Hello and much love from a burgeoning stan user.
I’m currently revisiting Richard McElreath’s wonderful book, statistical rethinking, and wanted to get a better understanding of how I should think about matrix rank. The rethinking r package contains the data I am using in this question
#install.packages(c("devtools","mvtnorm","loo","coda"),dependencies=TRUE)
#library(devtools)
#install_github("rmcelreath/rethinking",ref="Experimental")
library(rethinking)
data(chimpanzees)
d <- chimpanzees
d$treatment <- 1 + d$prosoc_left + 2*d$condition
dat_list <- list(
pulled_left = as.integer(d$pulled_left),
actor_id = as.integer(d$actor),
block_id = as.integer(d$block),
treatment_id = as.integer(d$treatment))
str(dat_list)
In the book, McElreath includes every “level” of each of the categorical variables in his logistic regression to predict whether or not a chimp “pulled_left”. Note that there are 7 actors, 6 blocks, and 4 treatments.
model{
vector[504] p;
theta ~ normal( 0 , 1.5 );
beta ~ normal( 0 , 1.5 );
alpha ~ normal( 0 , 1.5 );
for ( i in 1:504 ) {
p[i] = alpha[actor_id[i]] + beta[block_id[i]] + theta[treatment_id[i]];
p[i] = inv_logit(p[i]);
}
pulled_left ~ binomial( 1 , p );
}
In the frequentist world, this would be problematic for maximum likelihood to handle.

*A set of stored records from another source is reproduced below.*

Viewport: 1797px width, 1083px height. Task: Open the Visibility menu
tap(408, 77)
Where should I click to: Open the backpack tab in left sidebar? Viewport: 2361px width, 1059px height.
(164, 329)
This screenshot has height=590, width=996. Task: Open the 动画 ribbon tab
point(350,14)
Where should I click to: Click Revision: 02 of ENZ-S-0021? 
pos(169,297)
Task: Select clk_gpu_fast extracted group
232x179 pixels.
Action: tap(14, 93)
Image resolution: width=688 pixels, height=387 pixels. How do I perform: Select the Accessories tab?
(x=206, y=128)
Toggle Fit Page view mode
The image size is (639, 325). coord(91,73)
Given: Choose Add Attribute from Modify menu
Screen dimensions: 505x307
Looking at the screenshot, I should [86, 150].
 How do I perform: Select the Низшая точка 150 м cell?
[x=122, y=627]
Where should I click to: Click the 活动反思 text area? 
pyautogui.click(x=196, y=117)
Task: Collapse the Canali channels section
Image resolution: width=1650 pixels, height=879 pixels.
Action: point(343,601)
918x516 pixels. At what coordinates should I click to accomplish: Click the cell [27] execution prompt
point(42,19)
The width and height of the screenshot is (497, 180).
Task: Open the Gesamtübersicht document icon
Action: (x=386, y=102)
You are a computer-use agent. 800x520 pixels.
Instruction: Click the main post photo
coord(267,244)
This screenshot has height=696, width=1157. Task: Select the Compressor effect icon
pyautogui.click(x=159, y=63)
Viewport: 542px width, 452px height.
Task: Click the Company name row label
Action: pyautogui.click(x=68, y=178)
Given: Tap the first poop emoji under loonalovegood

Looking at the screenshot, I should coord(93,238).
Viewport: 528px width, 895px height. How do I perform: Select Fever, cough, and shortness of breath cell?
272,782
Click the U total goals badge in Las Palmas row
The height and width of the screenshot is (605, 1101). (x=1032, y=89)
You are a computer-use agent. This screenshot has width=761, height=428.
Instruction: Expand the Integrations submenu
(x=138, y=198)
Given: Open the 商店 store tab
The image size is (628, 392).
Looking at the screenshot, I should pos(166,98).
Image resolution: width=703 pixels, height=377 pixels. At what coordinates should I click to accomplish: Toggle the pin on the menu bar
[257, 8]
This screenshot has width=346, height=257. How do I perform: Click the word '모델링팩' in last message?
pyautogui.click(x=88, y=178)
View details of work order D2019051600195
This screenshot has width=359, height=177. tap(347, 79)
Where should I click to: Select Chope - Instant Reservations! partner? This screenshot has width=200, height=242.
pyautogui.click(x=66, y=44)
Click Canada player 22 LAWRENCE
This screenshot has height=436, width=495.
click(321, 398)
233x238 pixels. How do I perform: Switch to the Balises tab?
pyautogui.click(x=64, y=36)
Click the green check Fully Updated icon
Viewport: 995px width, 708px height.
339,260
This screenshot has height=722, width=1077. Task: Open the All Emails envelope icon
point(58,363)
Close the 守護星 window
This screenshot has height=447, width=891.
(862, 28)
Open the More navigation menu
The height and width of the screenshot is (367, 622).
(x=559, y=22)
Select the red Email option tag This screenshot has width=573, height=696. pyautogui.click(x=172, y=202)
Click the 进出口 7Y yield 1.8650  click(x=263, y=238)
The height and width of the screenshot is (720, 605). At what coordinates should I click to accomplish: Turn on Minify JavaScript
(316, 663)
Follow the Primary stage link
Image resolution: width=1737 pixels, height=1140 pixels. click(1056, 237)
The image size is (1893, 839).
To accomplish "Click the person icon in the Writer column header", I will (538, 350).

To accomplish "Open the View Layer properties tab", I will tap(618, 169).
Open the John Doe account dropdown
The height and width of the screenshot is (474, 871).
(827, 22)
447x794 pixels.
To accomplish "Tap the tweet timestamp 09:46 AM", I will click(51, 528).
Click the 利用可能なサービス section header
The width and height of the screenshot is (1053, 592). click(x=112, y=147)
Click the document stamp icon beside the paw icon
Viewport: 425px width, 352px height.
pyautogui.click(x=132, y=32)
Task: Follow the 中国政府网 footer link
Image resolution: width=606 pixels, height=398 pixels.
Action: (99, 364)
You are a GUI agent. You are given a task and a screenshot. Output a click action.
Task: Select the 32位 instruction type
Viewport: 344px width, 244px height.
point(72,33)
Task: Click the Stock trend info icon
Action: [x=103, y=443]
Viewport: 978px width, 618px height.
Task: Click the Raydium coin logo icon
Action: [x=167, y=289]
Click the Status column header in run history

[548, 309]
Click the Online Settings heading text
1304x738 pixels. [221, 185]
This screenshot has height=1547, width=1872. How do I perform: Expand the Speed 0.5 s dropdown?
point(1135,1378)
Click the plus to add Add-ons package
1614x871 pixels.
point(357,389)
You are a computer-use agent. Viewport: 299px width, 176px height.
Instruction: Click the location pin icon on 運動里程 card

GLM in R would drop one factor level from two out of three factors assuming I don’t include an intercept term. Additionally, BRMS has default behavior that drops one factor level from the second two categorical variables.
library(brms)
library(tidyverse)
df <- as_tibble(dat_list)
fit <- brm(pulled_left ~ 0 + factor(actor_id) + factor(block_id) + factor(treatment_id),
family = bernoulli, data = df, prior = ...
)
summary(fit)
So how should I interpret this? Does matrix rank affect MCMC exploration?
Thanks!